Organizers of the America's Cup sailing regatta on Friday announced plans to hold the 2013 race in San Francisco, allowing billionaire Larry Ellison to defend the cup in the waters near his home.

The decision follows last-minute wrangling earlier this month over the terms of their agreement with the city.

BMW Oracle Racing captured the cup in February, thus winning the right to decide where to hold the next regatta. The team is owned by Mr. Ellison, chief executive of Silicon Valley software giant Oracle Corp., and sponsored by San Francisco's Golden Gate Yacht Club.

"We sought a venue that fulfills our promise–to showcase the best sailors in the world competing on the fastest boats," said Richard Worth, chairman of America's Cup Event Authority. "And hosting the America's Cup in San Francisco will realize that promise."

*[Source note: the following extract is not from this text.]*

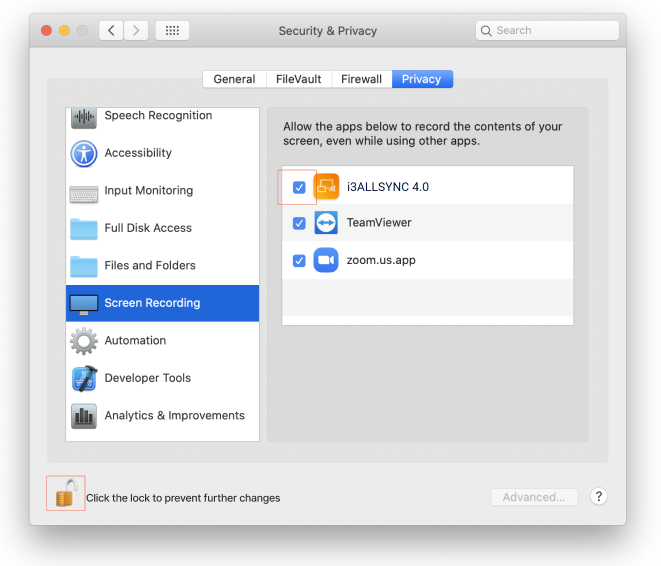Image resolution: width=661 pixels, height=566 pixels.
Task: Disable screen recording for TeamViewer
Action: [299, 223]
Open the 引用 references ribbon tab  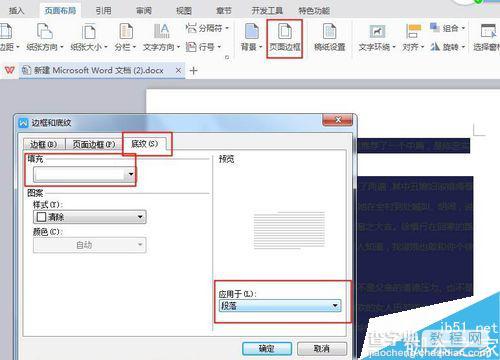[103, 11]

The city stands to reap a profit of $23.8 million from the event and the waterfront improvements spurred by it, with tax revenue more than making up for the costs of holding the event and improving the waterfront for its sake, according to a December report from the San Francisco Office of Economic Analysis. Organizers said on Friday that other studies have projected that the event will pump $1.4 billion dollars into the San Francisco region.

While negotiating with San Francisco, organizers had considered other cities including Newport, R.I. before deciding on Mr. Ellison's home turf after the city and the organizers were able to agree on terms regarding financing for the event and race organizers' right to develop certain parts of the waterfront.

In December, BMW ended its partnership with Oracle Racing and will no longer be involved in the America's Cup.

The 2013 event will be the first time the America's Cup has been hosted in the U.S. since 1995. Racing in San Francisco Bay is expected to be visible from tourist destinations such as the Golden Gate Bridge, the Marin Headlands, Crissy Field, the Embarcadero and Fisherman's Wharf, the Event Authority said.

Gavin Newsom, San Francisco's mayor, applauded the decision. "The strength of San Francisco's bid and the enormous benefits it will provide to the City and to the team are the result of months of hard work, negotiations and overwhelming support from throughout the city and state," he said in a statement.